Madonna’s still-underrated literary masterpiece, Sex, was arguably the last time a massive audience got truly excited—titillated—about a book. Coffee table or not. And, balk at the prose all you will (including, “My pussy has nine lives”)—it still got people talking about sex in a way they never had as a result of literature since the era of Marquis de Sade’s reign over erotic content. Madonna was happy to oblige taking over the unclaimed role of literary enfant terrible in the twentieth century, the entire project tying in with her then latest album, Erotica. It was all variations on a theme, if you will. And that theme was: confront your sexual self or be consumed by repression. 

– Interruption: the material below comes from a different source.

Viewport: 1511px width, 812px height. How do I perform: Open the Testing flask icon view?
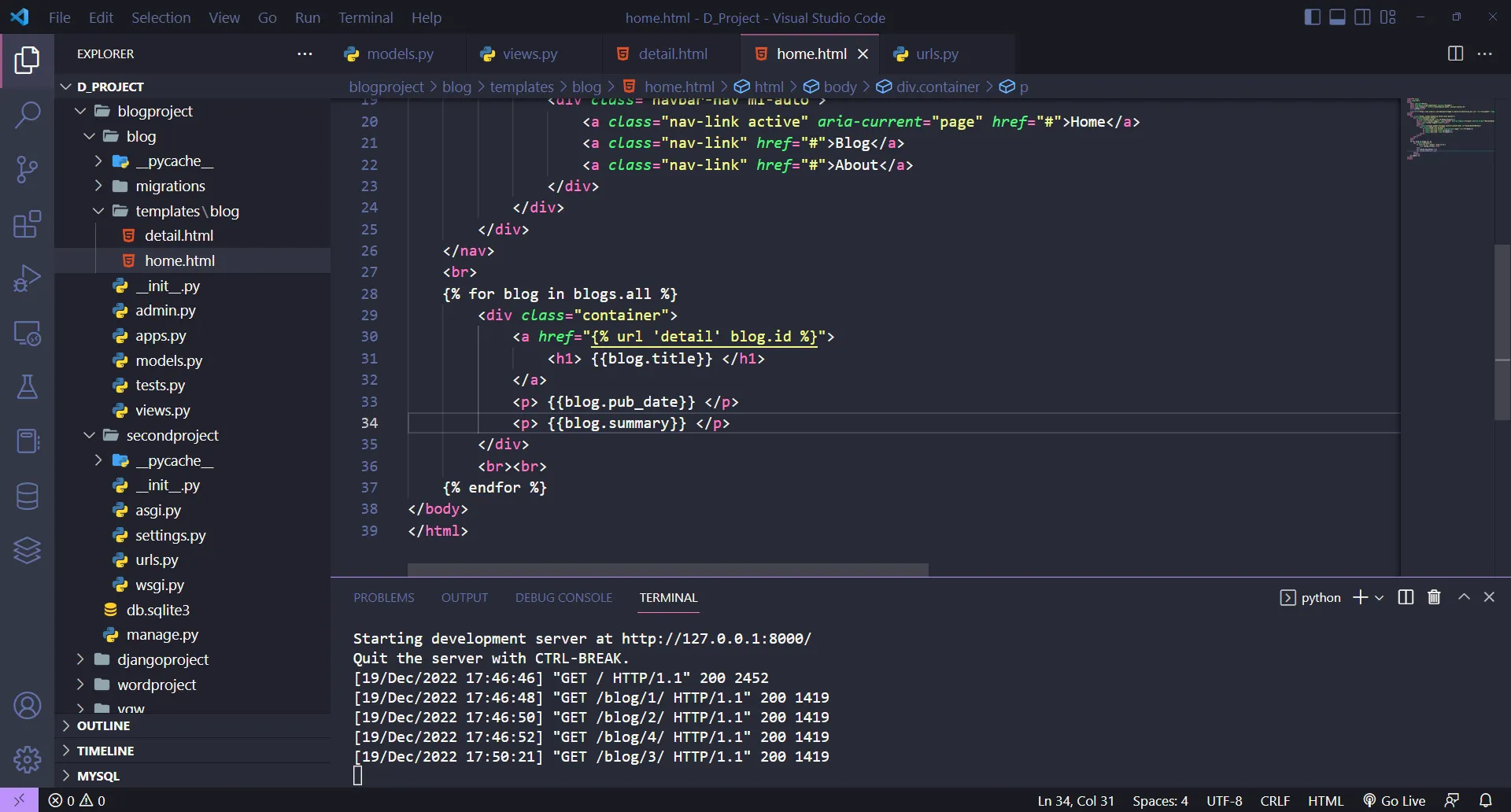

While most would say that Madonna’s sole intent in putting out the Sex book was for “shock value,” it wasn’t really as though she had anything left to prove on that front—what with her nude Playboy and Penthouse photos splashed across headlines in the 80s, getting called the antichrist for her “Like A Prayer” video, her “Justify My Love” video being banned for showcasing same-sex relationships and S&M moments, and the “scandal” of her open portrayal of homosexual life in her 1991 documentary, Truth or Dare. But it wasn’t in Madonna’s nature to stop shocking just because the public felt she had already reached a zenith. No, it was in M’s blood to keep pushing and pushing until people confronted the things she wanted them to. And in 90s America, the thing no one wanted to confront, even still, was the following: AIDS, the continued relevancy of safe sex PSAs and talking candidly about sadomasochistic fantasies. 

De Sade had eventually outraged enough high-ranking officials to publish anonymously with works like Justine, but Madonna was proud to have her name associated with the “illicit” tome. One that explored her sexual fantasies via Steven Meisel’s signature photography accompanied by essays that included such musings as, “I wouldn’t want a penis. It would be like having a third leg. It would seem like a contraption that would get in the way. I think I have a dick in my brain. I don’t need to have one between my legs.”

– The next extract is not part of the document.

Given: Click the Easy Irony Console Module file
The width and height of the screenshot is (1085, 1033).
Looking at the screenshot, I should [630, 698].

Madonna’s intent with Sex did, ultimately, seem to be the same as de Sade’s: to show society its deepest, darkest fantasies—even if de Sade wasn’t as gung-ho about being deemed to “possess meaning” in his motivations for touting sexual “debauchery” as Madonna. After all, libertines don’t care if their lifestyle incites societal change—they just want to live it. As for M, her entire manifesto with regard to releasing the book was that it was time for America to shed its 80s-era conservatism, still so ensconced within the first two years of the 90s thanks to the Bush presidency. Of course, she couldn’t have expected that Clinton would take it so far in the other direction. By the same token, if America wasn’t so rigid in their views of sex, perhaps Clinton wouldn’t have kept escalating things to an inevitable boiling point—bound to get “in trouble” by trying to suppress his desires, only to allow them to consume him in a burst (oui, that’s sort of an orgasm pun). And yes, if the incident had happened in, say, France, it’s certain that no one would have batted an eyelash at the notion of Clinton having more than a few mistresses. Not that France is great benchmark for feminism (sorry de Beauvoir). 

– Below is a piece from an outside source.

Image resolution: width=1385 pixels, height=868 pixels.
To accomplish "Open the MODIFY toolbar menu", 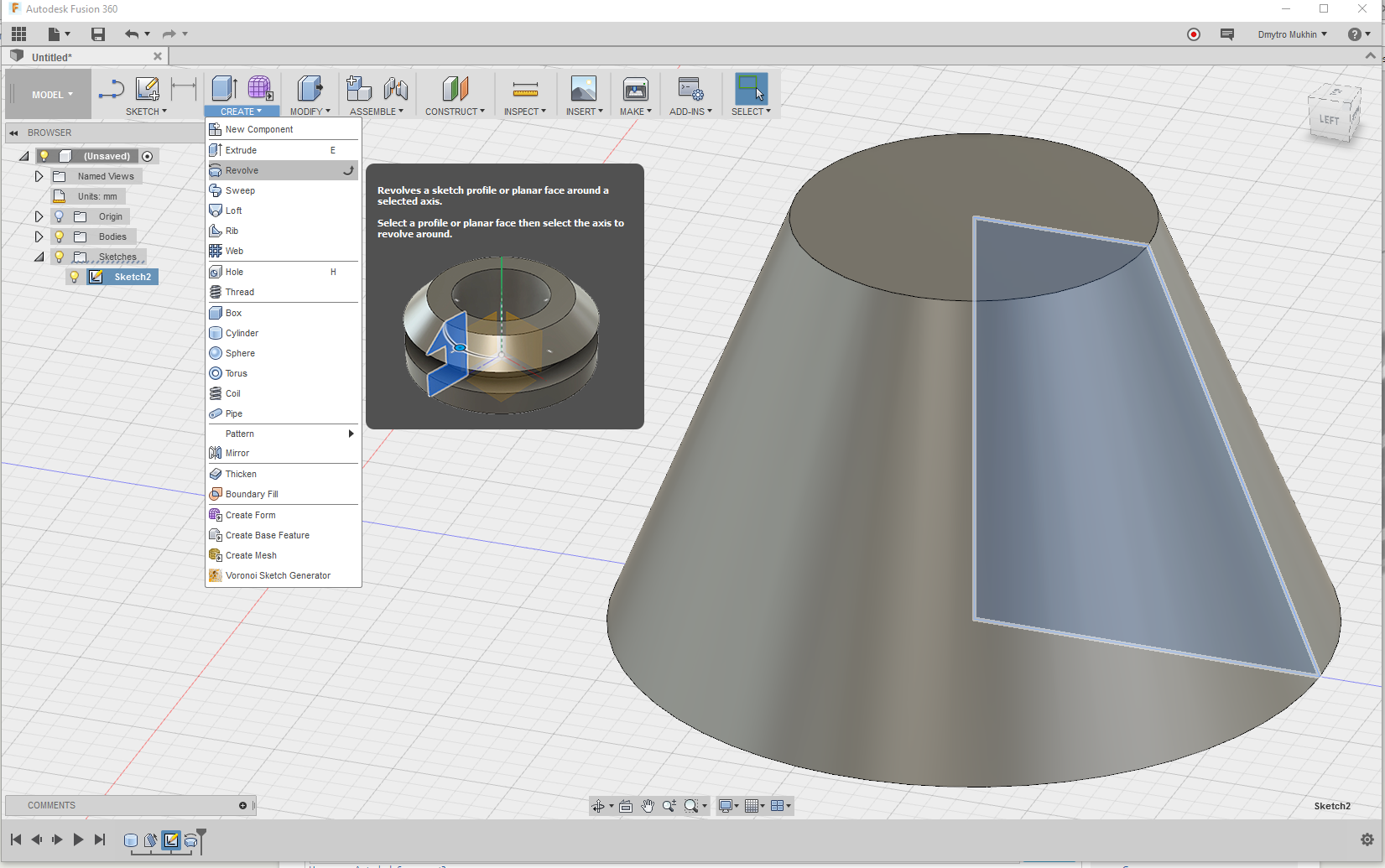I will (310, 112).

To emphasize her intent behind the book, Madonna declared, “I don’t think that sex is bad. I don’t think that nudity is bad. I don’t think that being in touch with your sexuality and being able to talk about it and being able to talk about this person and their sexuality [is bad]. I think the problem is that everybody’s so uptight about it that they make it into something bad when it isn’t, and if people could talk about it freely, we would have people practicing more safe sex, we wouldn’t have people sexually abusing each other, because they wouldn’t be so uptight to say what they really want, what they really feel.” In short, stop being so goddamn sexually repressed America!

The fact that gratuitous violence was and is more acceptable to be seen on TV and in film than anything resembling something like authentic sex spoke to just how warped the American mindset was becoming, and now firmly remains. For it was a mindset that had been run for so long under the conservative agenda (modern pop culture, after all, didn’t really hit its stride until the Reagan years).

Fortunately, Madonna was there to shatter the last vestiges of 80s Republicanism in one fell swoop, assuring us all: “I’ll teach you how to fuck.” In essence, picking up where de Sade left off. As for that 50 Shades of Grey bia who came to roost in the twenty-first century, we don’t know what that was supposed to be.